Altri tempi

Il mio amico Franco Lemaitre non si ricorda quasi niente del periodo, ormai lontanissimo, delle scuole medie. Eravamo compagni di banco, oggi amici di una vita, si potrebbe dire. Per questo ascolta, con un sorriso infantile, beatamente attonito, il racconto di piccole storie di cui fa parte ma che qualche strano meccanismo della sua mente ha cancellato.
La nostra era una scuola un po’ particolare. Attraeva a sé non solo i bambini del quartiere impiegatizio di piazza Bologna (siamo in una città scomparsa, la Roma incantata dei primi anni sessanta), ma anche una nutrita schiera di figli dei quartieri appena nati al di là della ferrovia, grosso modo identificati col nome di Pietralata.
In questo senso dunque la scuola funzionava da autentico laboratorio sociale: ragazzini tutti perbenino accanto ai monelli di periferia. Noi, quelli perbenino, imparavamo dai piccoli teddy boys le cattive maniere che mancavano alla nostra formazione, in quanto messe al bando in famiglia. Loro, forse, quel tanto di educazione civica che si divertivano a sfottere con aria di selvaggia superiorità.
Fatto sta che io me li ricordo tutti, uno per uno, forse aiutato da una foto che ci ritrae in gita scolastica non a Firenze o a Napoli come capiterebbe oggi, ma allo zoo cittadino.

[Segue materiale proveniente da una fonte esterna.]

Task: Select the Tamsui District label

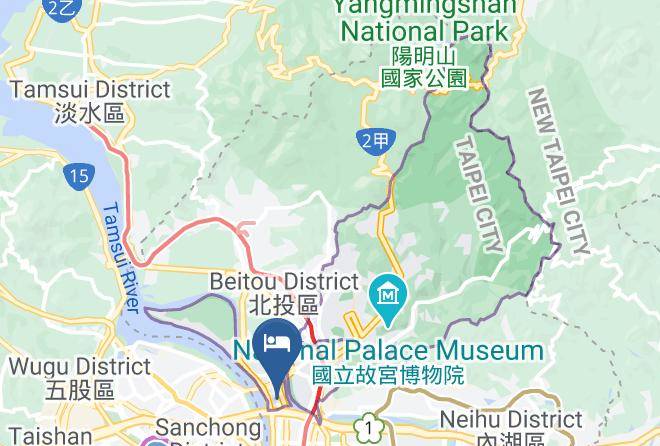Action: [90, 101]
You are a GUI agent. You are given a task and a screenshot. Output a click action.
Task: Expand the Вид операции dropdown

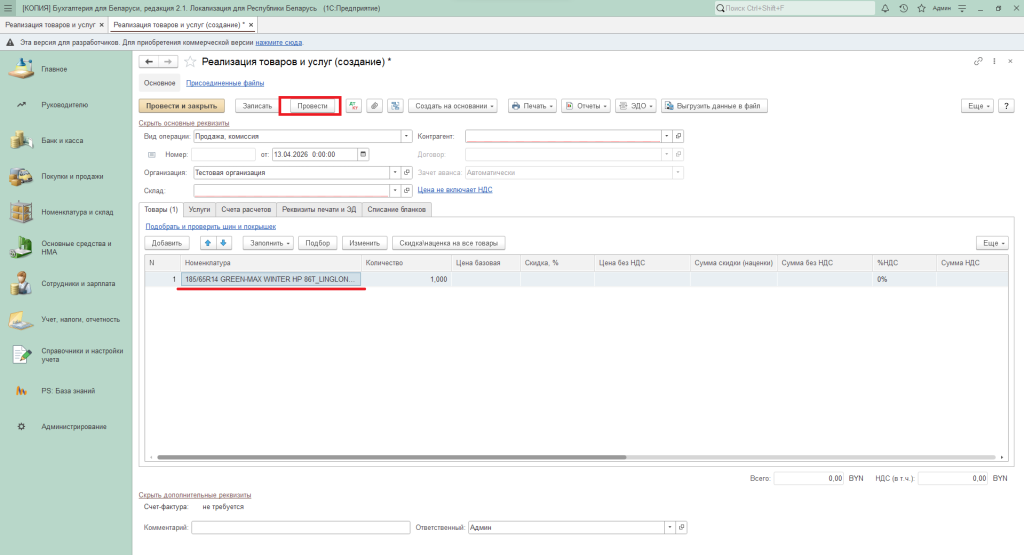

Un cartello sfocato indica la direzione verso gli animali di montagna, ma la vera attrazione siamo noi: piccoli italiani in gita che si fanno le corna a vicenda, chi in completo chiaro con cravatta, chi in pantaloni corti, futuri ingegneri e modesti commessi di negozio. Alcuni, audaci, con un precoce tentativo di chioma alla Beatles, altri rasati con la macchinetta del barbiere, composti occhialuti già inquadrati nel paterno studio professionale accanto a prevedibili viaggiatori alla giornata, destinati a schivare guai e difficoltà.
Un’ immagine un po’ da libro Cuore, lo ammetto. Ma era proprio così.
Franco Lemaitre ascolta rapito le mie storielle nostalgiche, come fossero relitti riemergenti dal mare di un passato morto e sepolto. Lui però in compenso si ricorda i colpi di pistola che uccisero i fratelli Menegazzo, che abitavano dietro casa sua. La prima rapina omicida romana, il segnale torvo che annunciò col sangue all’intera città una novella tutt’altro che lieta: i tempi stavano cambiando.
Come diceva Bob Dylan.

5 commenti su “Altri tempi”

  1. Susanna Merloni

    Altro tempo, la scuola un vero e proprio laboratorio dove si mischiano e si intrecciano diverse provenienze sociali, con tutto quello che ne consegue, abbigliamento, taglio di capelli, linguaggio, comportamenti, ognuno impara dall’altro. Tutti i vecchi compagni sono presenti nella memoria dell’autore, che non ne lascia indietro nessuno, come presente è, nella mente e nel cuore, quella città ormai scomparsa degli anni sessanta.

  2. Toti Carpentieri

    Ed oggi ancora di più. Anche a me è capitato di avere tra le mani vecchie fotografie di classi miste nelle quali i maschi (avevamo tutti dodici/tredici anni) erano un campionario vivente di pantaloni: corti, lunghi, larghi, stretti, alla zuava, colorati, a tinta unita, e le ragazze, impegnate in quel passaggio verso le donne che stavano per diventare, irraggiungibili agli approcci emotivi.
    Mi chiedo, cosa avranno tra le mani i nostri nipoti per poter ridare attualità al tempo passato? Un similfiore con quattro petali semicircolari colorati di rosso, di giallo, di verde e di blu, su uno schermo touch screen, passibile di scomparsa definitiva per un click errato con l’indice.